Abderrahmane Chalgham
Ministre des Affaires étrangères, représentant permanent à l’ONU.
« Kadhafi était condescendant avec les jeunes dirigeants arabes. Il appelait Mohammed VI "mon fils". Il faisait la même chose avec Bachar al-Assad et Abdallah II de Jordanie. […]

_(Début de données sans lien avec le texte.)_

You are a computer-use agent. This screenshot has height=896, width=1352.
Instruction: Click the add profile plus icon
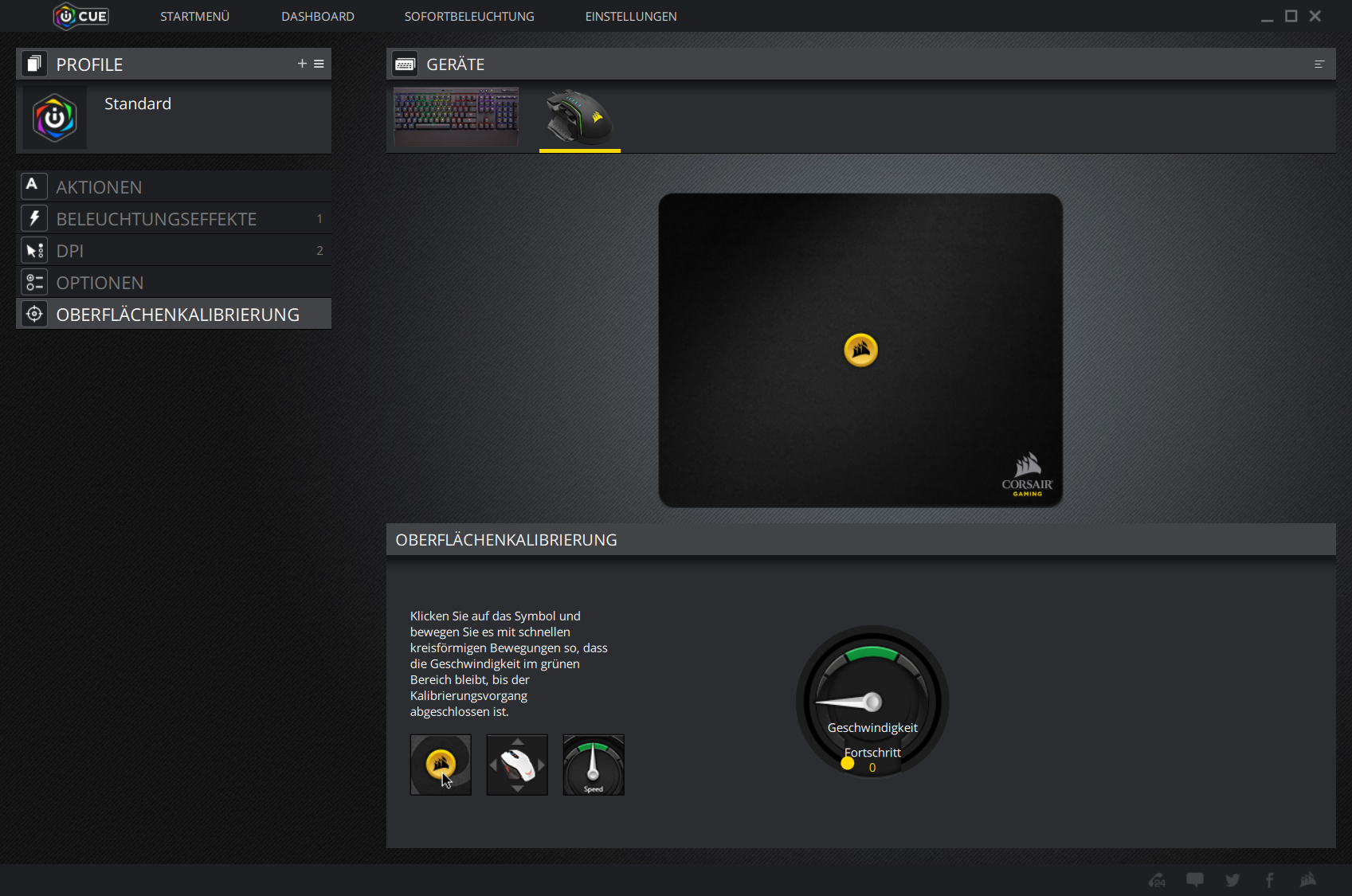302,64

Les Égyptiens tentent une médiation entre Kadhafi et le roi Abdallah d’Arabie. Il s’emporte contre le ministre égyptien des Affaires étrangères Ahmed Abou Gheit et le directeur des renseignements Omar Souleimane : "Vous êtes des agents des Saoudiens qui vous achètent. Moi aussi j’ai de l’argent !" […]
« L’ex-Premier ministre Choukri Ghanem a tenté de réformer les institutions, mais il est difficile de réformer quand l’épouse libanaise de Hannibal [un des fils de Kadhafi] peut envoyer un Airbus de Tripoli à Beyrouth pour transporter un simple chien. »
L’auteur, Ghassan Charbel
Journaliste et écrivain libanais, il a démarré sa carrière au sein du quotidien libanais de référence Annahar, avant de rejoindre l’Agence France-Presse, puis le journal panarabe à capitaux saoudiens Asharq Al-Awsat. Depuis 2004, il est directeur de la rédaction d’Al-Hayat, l’autre grand quotidien panarabe. Il a publié de nombreux ouvrages d’entretiens avec des personnalités arabes, dont les Libanais Rafic Hariri, Walid Joumblatt, Michel Aoun, Nabih Berri, Samir Geagea. Charbel a également interviewé Khaled Mechaal, Georges Habache et Carlos. Y.A.A.